Teratogenic effect of bis‐diamine on embryonic rat heart

ABSTRACT  Bis‐diamine induces conotruncal anomalies including persistent truncus arteriosus, tetralogy of Fallot, interruption of the aortic arch, and ventricular septal defect in rat embryos when administered to the mother. Bis‐diamine also induces extracardiac malformations including thymic hypoplasia, facial dysmorphism, forelimb anomalies and diaphragmatic hernia. However, the teratogenic mechanisms of this chemical in early developing rat hearts have not been fully established. Chimeric studies in chick and quail embryos demonstrated that the cranial neural crest cells reached the cardiac outflow tract, contributing to aorticopulmonary and truncal septation. Since an ablation of the cranial neural crest also produced the conotruncal anomalies, bis‐diamine is proposed to disturb the normal migration of cardiac neural crest cells to the heart.
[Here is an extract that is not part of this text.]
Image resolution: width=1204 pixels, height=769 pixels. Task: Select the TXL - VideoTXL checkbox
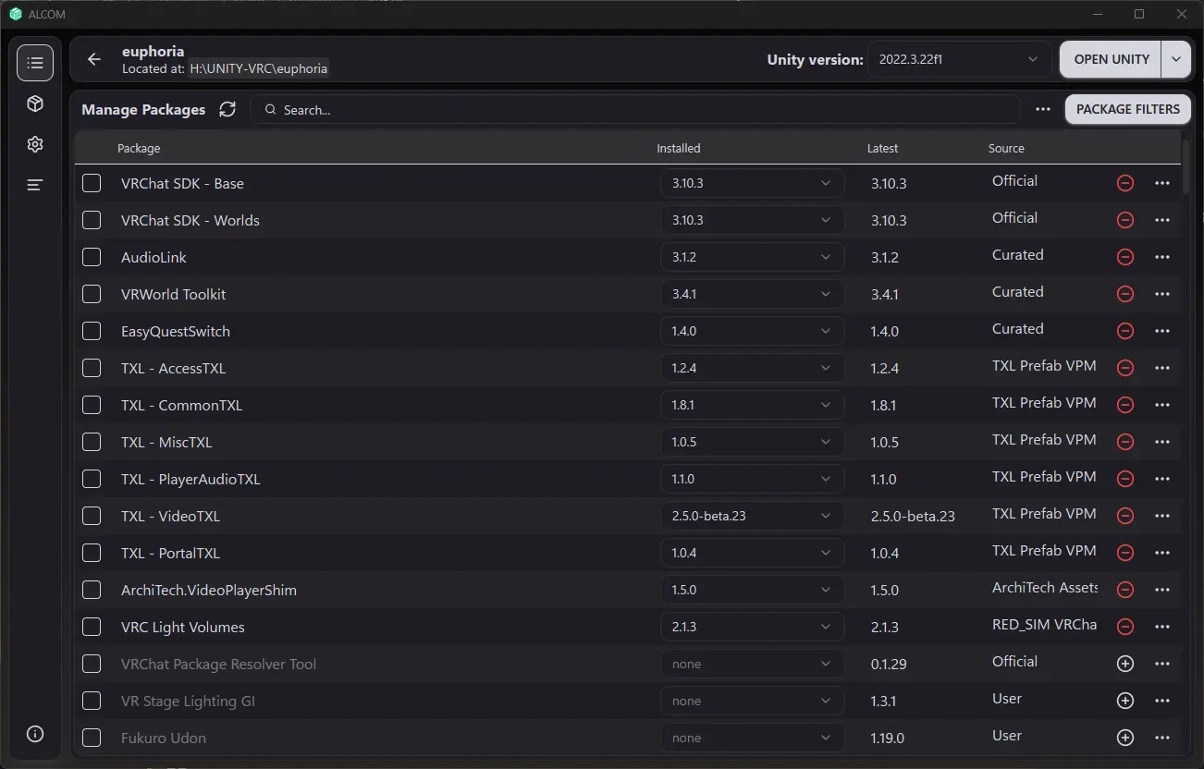(x=92, y=516)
Based on our data concerning cardiac anomalies induced by bis‐diamine, we reviewed how the cardiac malformations were morphologically established in early developing rat hearts. Our data showed that 1) cardiovascular anomalies induced by bis‐diamine are time‐ and species or strain‐ dependent. 2) bis‐diamine reduces the number of neural crest cells migrating to participate in the conotruncal septation, 3) bis‐diamine induces anomalous coronary arteries, thin ventricular walls and epicardial defects, and 4) some embryos cultured in the medium containing bis‐diamine had extra‐cardiac abnormalities including abnormal location of the otic placodes and delay in mid brain closure. Conclusively, bis‐diamine does not appear to merely affect the cardiac development, but rather disturbs normal development of all the organs contributed to by neural crest cells.